YOUR OBJECTIVE>
Write down exactly the lines of the listing below, beginning with the one containing "Lamy (23, 410)" and closing with the final line.

● ● ● ●

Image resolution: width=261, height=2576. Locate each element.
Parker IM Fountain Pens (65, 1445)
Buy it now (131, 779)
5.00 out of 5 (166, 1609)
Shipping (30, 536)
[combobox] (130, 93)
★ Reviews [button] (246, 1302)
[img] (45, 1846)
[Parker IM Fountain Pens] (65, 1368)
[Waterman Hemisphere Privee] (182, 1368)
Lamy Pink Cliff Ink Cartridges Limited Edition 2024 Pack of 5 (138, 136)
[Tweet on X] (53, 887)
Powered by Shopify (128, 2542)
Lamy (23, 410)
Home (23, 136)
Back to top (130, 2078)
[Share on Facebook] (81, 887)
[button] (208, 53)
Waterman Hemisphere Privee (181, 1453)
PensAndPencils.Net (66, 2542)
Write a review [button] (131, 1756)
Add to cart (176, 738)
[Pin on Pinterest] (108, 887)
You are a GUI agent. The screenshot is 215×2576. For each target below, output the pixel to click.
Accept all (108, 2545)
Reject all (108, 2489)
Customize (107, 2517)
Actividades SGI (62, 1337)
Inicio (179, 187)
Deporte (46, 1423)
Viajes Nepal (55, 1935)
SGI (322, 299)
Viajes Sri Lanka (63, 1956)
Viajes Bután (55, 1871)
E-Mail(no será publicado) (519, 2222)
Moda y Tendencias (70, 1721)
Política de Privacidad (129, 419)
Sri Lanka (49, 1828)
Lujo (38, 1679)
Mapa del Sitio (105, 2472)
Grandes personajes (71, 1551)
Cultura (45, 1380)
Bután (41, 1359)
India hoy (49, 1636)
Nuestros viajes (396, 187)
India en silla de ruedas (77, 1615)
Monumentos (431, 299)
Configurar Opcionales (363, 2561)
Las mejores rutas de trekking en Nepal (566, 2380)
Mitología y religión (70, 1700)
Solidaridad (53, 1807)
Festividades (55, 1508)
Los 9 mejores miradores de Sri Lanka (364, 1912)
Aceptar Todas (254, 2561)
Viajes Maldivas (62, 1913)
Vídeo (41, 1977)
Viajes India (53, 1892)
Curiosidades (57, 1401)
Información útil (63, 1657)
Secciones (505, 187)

● ● ● ●

ANSWER FOR THIS EXERCISE>
Lamy (23, 410)
Home (23, 136)
Back to top (130, 2078)
[Share on Facebook] (81, 887)
[button] (208, 53)
Waterman Hemisphere Privee (181, 1453)
PensAndPencils.Net (66, 2542)
Write a review [button] (131, 1756)
Add to cart (176, 738)
[Pin on Pinterest] (108, 887)
You are a GUI agent. The screenshot is 215×2576. For each target below, output the pixel to click.
Accept all (108, 2545)
Reject all (108, 2489)
Customize (107, 2517)
Actividades SGI (62, 1337)
Inicio (179, 187)
Deporte (46, 1423)
Viajes Nepal (55, 1935)
SGI (322, 299)
Viajes Sri Lanka (63, 1956)
Viajes Bután (55, 1871)
E-Mail(no será publicado) (519, 2222)
Moda y Tendencias (70, 1721)
Política de Privacidad (129, 419)
Sri Lanka (49, 1828)
Lujo (38, 1679)
Mapa del Sitio (105, 2472)
Grandes personajes (71, 1551)
Cultura (45, 1380)
Bután (41, 1359)
India hoy (49, 1636)
Nuestros viajes (396, 187)
India en silla de ruedas (77, 1615)
Monumentos (431, 299)
Configurar Opcionales (363, 2561)
Las mejores rutas de trekking en Nepal (566, 2380)
Mitología y religión (70, 1700)
Solidaridad (53, 1807)
Festividades (55, 1508)
Los 9 mejores miradores de Sri Lanka (364, 1912)
Aceptar Todas (254, 2561)
Viajes Maldivas (62, 1913)
Vídeo (41, 1977)
Viajes India (53, 1892)
Curiosidades (57, 1401)
Información útil (63, 1657)
Secciones (505, 187)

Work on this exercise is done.